Nobody planned this. Nobody designed a pipeline from “meetup attendee” to “published researcher.” Sev showed up, won a hackathon prize, kept coming back. April showed up, kept coming back. They found each other. They found the framework. They found the research question. They did the work.

That’s what community infrastructure produces when you give a damn about the people in it. Not innovation theater. Not a panel discussion about ethics that ends with “more research is needed.” Actual research. Actual data. Actual findings that complicate the assumptions at Anthropic and OpenAI and DeepMind.


The Number

Forty-three percent said compassion.

We’re small. Fifty-one respondents vs. 81,000. But we went where they didn’t go. We asked who they didn’t ask. And we found something they didn’t find.

If you’re building AI alignment and you haven’t talked to a single person living in survival mode — what exactly are you aligning to?

The study’s on Zenodo. Sev and April are reachable through the Economy of Wisdom Foundation. The work continues.

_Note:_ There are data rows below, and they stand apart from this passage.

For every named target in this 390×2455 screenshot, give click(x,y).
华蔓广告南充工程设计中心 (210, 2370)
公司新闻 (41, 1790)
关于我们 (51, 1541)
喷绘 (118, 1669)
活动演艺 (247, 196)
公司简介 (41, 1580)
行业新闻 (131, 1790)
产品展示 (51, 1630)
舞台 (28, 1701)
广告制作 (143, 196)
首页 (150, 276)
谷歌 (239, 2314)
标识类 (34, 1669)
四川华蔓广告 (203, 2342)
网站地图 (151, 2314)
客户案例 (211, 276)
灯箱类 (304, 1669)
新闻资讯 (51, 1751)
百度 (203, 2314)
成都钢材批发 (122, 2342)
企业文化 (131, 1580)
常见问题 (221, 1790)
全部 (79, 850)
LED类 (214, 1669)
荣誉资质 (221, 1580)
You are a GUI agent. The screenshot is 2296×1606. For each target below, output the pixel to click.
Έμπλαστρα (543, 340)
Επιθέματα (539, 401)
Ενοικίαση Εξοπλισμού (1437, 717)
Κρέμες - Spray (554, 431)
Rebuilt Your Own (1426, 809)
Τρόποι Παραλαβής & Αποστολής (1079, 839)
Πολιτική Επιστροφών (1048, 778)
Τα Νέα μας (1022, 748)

Props to Sev and April for building this in the open, from the streets up, and having the rigor to publish it.

This is what first-order community research looks like. Not from a lab. From a cafeteria in the DTES where two strangers were teaching each other AI.

April closed the April 7 presentation with something I keep coming back to: “How is it to be human in an AI world?

Next year, at this time, we may have our jobs, we’ve got new jobs, people came and went. But how do we regard each other as humans? How can we be more human and actually treat each other more kindly?”

Forty-three percent of the DTES already knows the answer.


DTES study: doi.org/10.5281/zenodo.19582415

Anthropic 81k study: anthropic.com/81k-interviews


¹ Hatfield, E., Cacioppo, J. T., & Rapson, R. L. (1994). Emotional Contagion. Cambridge University Press.

² van IJzendoorn, M. H. (1995). “Adult attachment representations, parental responsiveness, and infant attachment: A meta-analysis on the predictive validity of the Adult Attachment Interview.” Psychological Bulletin, 117(3), 387–403.

³ Felitti, V. J., Anda, R. F., et al. (1998). “Relationship of Childhood Abuse and Household Dysfunction to Many of the Leading Causes of Death in Adults.” American Journal of Preventive Medicine, 14(4), 245–258.